Dataset excerpts
..........

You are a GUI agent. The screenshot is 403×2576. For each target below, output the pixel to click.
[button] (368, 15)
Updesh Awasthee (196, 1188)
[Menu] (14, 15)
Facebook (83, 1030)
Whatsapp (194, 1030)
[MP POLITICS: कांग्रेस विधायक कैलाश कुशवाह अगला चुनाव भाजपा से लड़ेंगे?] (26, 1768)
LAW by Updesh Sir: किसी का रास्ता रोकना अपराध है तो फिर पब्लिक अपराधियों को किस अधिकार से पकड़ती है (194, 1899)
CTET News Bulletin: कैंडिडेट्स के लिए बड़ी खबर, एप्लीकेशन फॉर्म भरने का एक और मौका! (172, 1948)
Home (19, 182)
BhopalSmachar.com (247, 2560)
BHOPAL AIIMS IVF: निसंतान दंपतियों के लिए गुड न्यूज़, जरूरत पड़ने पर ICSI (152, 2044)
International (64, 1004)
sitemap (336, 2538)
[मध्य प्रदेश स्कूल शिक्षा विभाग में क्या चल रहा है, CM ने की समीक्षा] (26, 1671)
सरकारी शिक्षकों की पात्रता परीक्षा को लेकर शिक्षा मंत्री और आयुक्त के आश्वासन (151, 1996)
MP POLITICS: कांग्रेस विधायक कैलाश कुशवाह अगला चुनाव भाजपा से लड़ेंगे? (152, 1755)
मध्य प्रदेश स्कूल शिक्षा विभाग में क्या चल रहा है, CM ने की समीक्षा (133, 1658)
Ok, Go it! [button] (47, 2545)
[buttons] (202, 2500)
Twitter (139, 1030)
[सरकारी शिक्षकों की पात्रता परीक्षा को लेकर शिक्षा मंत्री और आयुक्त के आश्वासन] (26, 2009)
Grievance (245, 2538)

..........

Task prompt
All the records above need to be restated exactly, line by line.

Answer space
You are a GUI agent. The screenshot is 403×2576. For each target below, output the pixel to click.
[button] (368, 15)
Updesh Awasthee (196, 1188)
[Menu] (14, 15)
Facebook (83, 1030)
Whatsapp (194, 1030)
[MP POLITICS: कांग्रेस विधायक कैलाश कुशवाह अगला चुनाव भाजपा से लड़ेंगे?] (26, 1768)
LAW by Updesh Sir: किसी का रास्ता रोकना अपराध है तो फिर पब्लिक अपराधियों को किस अधिकार से पकड़ती है (194, 1899)
CTET News Bulletin: कैंडिडेट्स के लिए बड़ी खबर, एप्लीकेशन फॉर्म भरने का एक और मौका! (172, 1948)
Home (19, 182)
BhopalSmachar.com (247, 2560)
BHOPAL AIIMS IVF: निसंतान दंपतियों के लिए गुड न्यूज़, जरूरत पड़ने पर ICSI (152, 2044)
International (64, 1004)
sitemap (336, 2538)
[मध्य प्रदेश स्कूल शिक्षा विभाग में क्या चल रहा है, CM ने की समीक्षा] (26, 1671)
सरकारी शिक्षकों की पात्रता परीक्षा को लेकर शिक्षा मंत्री और आयुक्त के आश्वासन (151, 1996)
MP POLITICS: कांग्रेस विधायक कैलाश कुशवाह अगला चुनाव भाजपा से लड़ेंगे? (152, 1755)
मध्य प्रदेश स्कूल शिक्षा विभाग में क्या चल रहा है, CM ने की समीक्षा (133, 1658)
Ok, Go it! [button] (47, 2545)
[buttons] (202, 2500)
Twitter (139, 1030)
[सरकारी शिक्षकों की पात्रता परीक्षा को लेकर शिक्षा मंत्री और आयुक्त के आश्वासन] (26, 2009)
Grievance (245, 2538)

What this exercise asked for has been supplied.